** Task description **
Copy out each line of the data below in which the string "will" appears.

** Data excerpts **

———

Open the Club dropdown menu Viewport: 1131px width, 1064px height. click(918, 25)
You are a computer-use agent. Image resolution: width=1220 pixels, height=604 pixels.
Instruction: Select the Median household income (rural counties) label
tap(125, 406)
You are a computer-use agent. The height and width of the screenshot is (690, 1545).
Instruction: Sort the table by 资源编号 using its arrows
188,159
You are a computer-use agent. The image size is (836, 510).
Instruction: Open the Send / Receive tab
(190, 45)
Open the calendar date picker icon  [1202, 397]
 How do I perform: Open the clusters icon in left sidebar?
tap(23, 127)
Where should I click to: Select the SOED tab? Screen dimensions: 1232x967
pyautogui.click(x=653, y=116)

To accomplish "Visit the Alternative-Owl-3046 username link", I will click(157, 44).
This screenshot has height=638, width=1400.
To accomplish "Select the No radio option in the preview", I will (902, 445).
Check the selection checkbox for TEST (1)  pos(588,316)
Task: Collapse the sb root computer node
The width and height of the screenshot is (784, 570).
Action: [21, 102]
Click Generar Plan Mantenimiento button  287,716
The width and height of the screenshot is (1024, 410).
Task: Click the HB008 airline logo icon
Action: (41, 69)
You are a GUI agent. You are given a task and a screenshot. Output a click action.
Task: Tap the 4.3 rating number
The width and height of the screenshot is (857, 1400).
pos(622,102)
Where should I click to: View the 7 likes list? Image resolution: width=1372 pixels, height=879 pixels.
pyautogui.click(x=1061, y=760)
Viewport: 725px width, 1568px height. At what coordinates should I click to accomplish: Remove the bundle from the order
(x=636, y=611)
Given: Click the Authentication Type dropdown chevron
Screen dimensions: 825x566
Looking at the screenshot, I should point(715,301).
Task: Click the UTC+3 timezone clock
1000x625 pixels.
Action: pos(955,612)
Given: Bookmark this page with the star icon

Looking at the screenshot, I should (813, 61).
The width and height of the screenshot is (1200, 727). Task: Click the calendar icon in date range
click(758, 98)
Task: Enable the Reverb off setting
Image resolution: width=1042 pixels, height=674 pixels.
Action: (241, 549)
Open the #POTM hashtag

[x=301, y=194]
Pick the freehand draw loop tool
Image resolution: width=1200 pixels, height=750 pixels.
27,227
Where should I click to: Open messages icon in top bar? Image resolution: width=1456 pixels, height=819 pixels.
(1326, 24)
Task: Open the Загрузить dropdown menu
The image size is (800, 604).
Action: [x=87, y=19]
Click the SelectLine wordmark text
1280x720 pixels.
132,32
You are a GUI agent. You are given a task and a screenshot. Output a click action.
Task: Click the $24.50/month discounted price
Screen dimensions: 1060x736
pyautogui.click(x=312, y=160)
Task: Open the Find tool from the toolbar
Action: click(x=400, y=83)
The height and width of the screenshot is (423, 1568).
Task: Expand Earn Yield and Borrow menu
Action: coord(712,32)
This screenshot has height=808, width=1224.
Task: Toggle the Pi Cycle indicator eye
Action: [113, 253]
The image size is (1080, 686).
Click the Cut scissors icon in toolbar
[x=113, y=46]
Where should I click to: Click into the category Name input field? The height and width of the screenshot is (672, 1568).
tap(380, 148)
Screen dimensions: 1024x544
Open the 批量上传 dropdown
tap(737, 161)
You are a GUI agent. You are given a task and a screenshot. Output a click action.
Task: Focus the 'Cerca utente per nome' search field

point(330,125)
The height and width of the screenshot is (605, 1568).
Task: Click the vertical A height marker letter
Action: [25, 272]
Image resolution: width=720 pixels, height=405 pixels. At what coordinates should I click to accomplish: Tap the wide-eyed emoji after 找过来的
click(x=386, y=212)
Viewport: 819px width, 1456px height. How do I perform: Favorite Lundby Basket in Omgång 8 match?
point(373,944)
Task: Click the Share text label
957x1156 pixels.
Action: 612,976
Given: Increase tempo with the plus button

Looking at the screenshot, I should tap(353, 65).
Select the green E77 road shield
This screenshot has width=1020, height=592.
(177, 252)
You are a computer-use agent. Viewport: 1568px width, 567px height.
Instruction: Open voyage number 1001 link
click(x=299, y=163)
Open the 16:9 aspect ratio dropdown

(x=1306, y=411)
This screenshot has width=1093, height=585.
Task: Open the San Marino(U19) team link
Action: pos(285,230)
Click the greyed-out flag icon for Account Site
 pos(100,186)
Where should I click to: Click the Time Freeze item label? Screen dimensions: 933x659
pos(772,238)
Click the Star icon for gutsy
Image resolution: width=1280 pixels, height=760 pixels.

———

** Solution **
To accomplish "Visit the Alternative-Owl-3046 username link", I will click(157, 44).
To accomplish "Select the No radio option in the preview", I will (902, 445).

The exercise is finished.